[Instrução 1]:
Resuma em duas frases o trecho sobre poligamia.

------ Trecho ------

(Benjamin Teixeira de Aguiar)
– Eugênia, há aproximadamente 10 anos, recebi em consultório um homem, a meu ver, muito decente, que revelou a fraqueza de manter vínculos conjugais com mais de uma mulher ao mesmo tempo. Isso me fez entabular, pela primeira vez, um diálogo com você sobre o assunto, embora você haja se mantido à época enigmática, em certa medida, e não me tenha autorizado trazer nada a lume.

A posteriori, tive oportunidade de ler a autobiografia de Carl G. Jung, em que o insigne autor se declara polígamo. Considero Jung um dos maiores gênios do século XX, um mestre da Espiritualidade que reencarnou com grandiosa missão em nosso orbe. No tocante à poligamia, ele expôs um ponto fraco de seu caráter ou, ao contrário, demonstrou excepcional coragem em admitir publicamente algo que não chega a ser uma falha psicológica ou moral?

(Eugênia-Aspásia) – Primeiramente, é preciso fazer uma distinção muito clara entre poligamia e promiscuidade, entre infidelidade consentida e “amor livre”, entre tendência-experiência poligâmica e sexo casual assumido, que é um vício como qualquer outro. Segundo, a vivência da poligamia sempre existiu na espécie humana e sempre existirá, enquanto houver interação sexual entre pessoas.

------

[Instrução 2]:
Extraia das entradas, sem nenhuma alteração, tudo o que vai da linha que contém "Image resolution: width=1232" até a linha que contém "This screenshot has height=640, width=360.", com as duas incluídas.

------ Itens ------

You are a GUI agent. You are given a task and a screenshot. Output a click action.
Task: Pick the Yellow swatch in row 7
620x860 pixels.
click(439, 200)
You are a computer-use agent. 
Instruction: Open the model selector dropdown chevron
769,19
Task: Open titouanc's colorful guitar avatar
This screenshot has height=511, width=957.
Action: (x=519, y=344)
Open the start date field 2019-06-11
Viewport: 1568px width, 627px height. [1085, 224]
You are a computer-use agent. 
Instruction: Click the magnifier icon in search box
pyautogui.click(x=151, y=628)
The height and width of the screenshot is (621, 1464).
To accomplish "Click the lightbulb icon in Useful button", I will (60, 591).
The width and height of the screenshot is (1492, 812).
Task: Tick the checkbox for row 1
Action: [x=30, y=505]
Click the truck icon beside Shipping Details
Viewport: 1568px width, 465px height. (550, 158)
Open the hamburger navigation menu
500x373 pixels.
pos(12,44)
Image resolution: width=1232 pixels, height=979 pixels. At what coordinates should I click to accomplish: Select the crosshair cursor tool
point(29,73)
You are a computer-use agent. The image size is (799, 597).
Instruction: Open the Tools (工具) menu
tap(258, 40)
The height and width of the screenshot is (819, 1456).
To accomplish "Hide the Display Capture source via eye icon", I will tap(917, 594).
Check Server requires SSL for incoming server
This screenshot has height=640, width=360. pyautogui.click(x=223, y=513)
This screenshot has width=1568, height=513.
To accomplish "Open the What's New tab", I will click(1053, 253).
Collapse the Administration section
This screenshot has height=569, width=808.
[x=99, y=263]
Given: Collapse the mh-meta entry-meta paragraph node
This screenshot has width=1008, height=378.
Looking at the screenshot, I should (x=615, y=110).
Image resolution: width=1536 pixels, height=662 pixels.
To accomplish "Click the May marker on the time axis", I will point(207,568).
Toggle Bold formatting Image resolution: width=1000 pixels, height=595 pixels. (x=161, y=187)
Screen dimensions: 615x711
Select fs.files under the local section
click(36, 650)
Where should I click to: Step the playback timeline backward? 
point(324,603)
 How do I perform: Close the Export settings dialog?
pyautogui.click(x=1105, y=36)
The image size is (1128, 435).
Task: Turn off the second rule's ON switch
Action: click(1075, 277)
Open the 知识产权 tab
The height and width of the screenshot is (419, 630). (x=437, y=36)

------

[Resultado correto 1]:
Uma pessoa lembra ter recebido em consultório, há cerca de dez anos, um homem que mantinha vínculos conjugais com mais de uma mulher ao mesmo tempo, e pergunta a Eugênia se Jung, que se declarou polígamo em sua autobiografia, expôs um ponto fraco ou demonstrou coragem. Eugênia-Aspásia responde que é preciso distinguir com clareza poligamia de promiscuidade, infidelidade consentida de "amor livre" e tendência poligâmica de sexo casual, e afirma que a poligamia sempre existiu na espécie humana e sempre existirá.

[Resultado correto 2]:
Image resolution: width=1232 pixels, height=979 pixels. At what coordinates should I click to accomplish: Select the crosshair cursor tool
point(29,73)
You are a computer-use agent. The image size is (799, 597).
Instruction: Open the Tools (工具) menu
tap(258, 40)
The height and width of the screenshot is (819, 1456).
To accomplish "Hide the Display Capture source via eye icon", I will tap(917, 594).
Check Server requires SSL for incoming server
This screenshot has height=640, width=360. pyautogui.click(x=223, y=513)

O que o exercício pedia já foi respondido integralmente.